Toxopsiella horningi
- Conservation status: Naturally Uncommon (NZ TCS)

Scientific classification
- Kingdom: Animalia
- Phylum: Arthropoda
- Subphylum: Chelicerata
- Class: Arachnida
- Order: Araneae
- Infraorder: Araneomorphae
- Family: Cycloctenidae
- Genus: Toxopsiella
- Species: T. horningi
- Binomial name: Toxopsiella horningi Forster, 1979

= Toxopsiella horningi =

- Authority: Forster, 1979
- Conservation status: NU

Species of spider

Toxopsiella horningi is a species of Cycloctenidae spider endemic to New Zealand.

==Taxonomy==
This species was described in 1979 by Ray Forster from male and female specimens.

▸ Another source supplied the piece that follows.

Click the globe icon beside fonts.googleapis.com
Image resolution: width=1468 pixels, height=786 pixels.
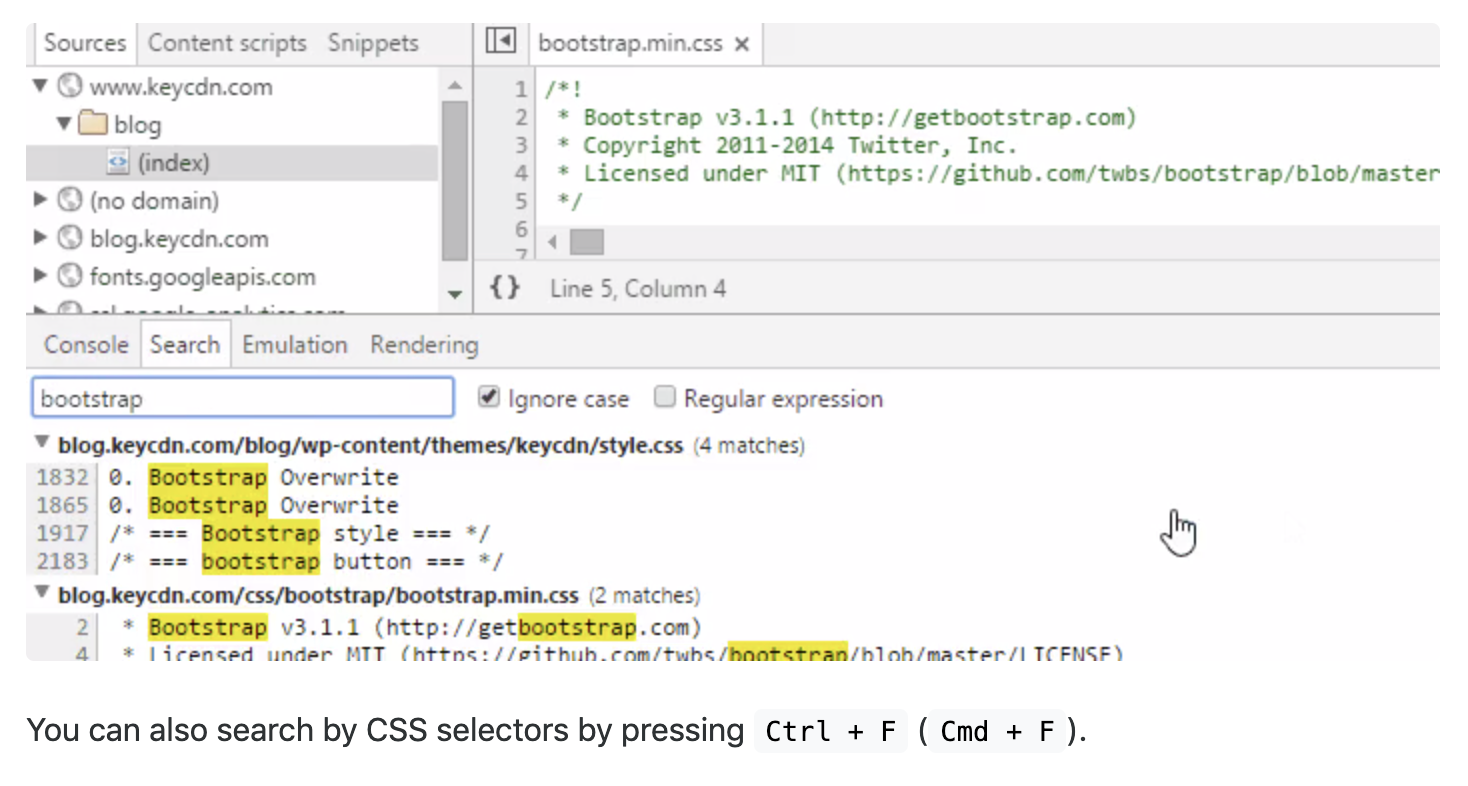[69, 276]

The holotype is stored in the New Zealand Arthropod Collection under registration number NZAC03014962.

==Description==
The male is recorded at 8.1mm in length whereas the female is 11.3mm. The abdomen is shaded with dark brown.

==Distribution==
This species is only known from Snares Island in New Zealand.

==Conservation status==
Under the New Zealand Threat Classification System, this species is listed as "Naturally Uncommon" with the qualifiers of "Island Endemic" and "One Location".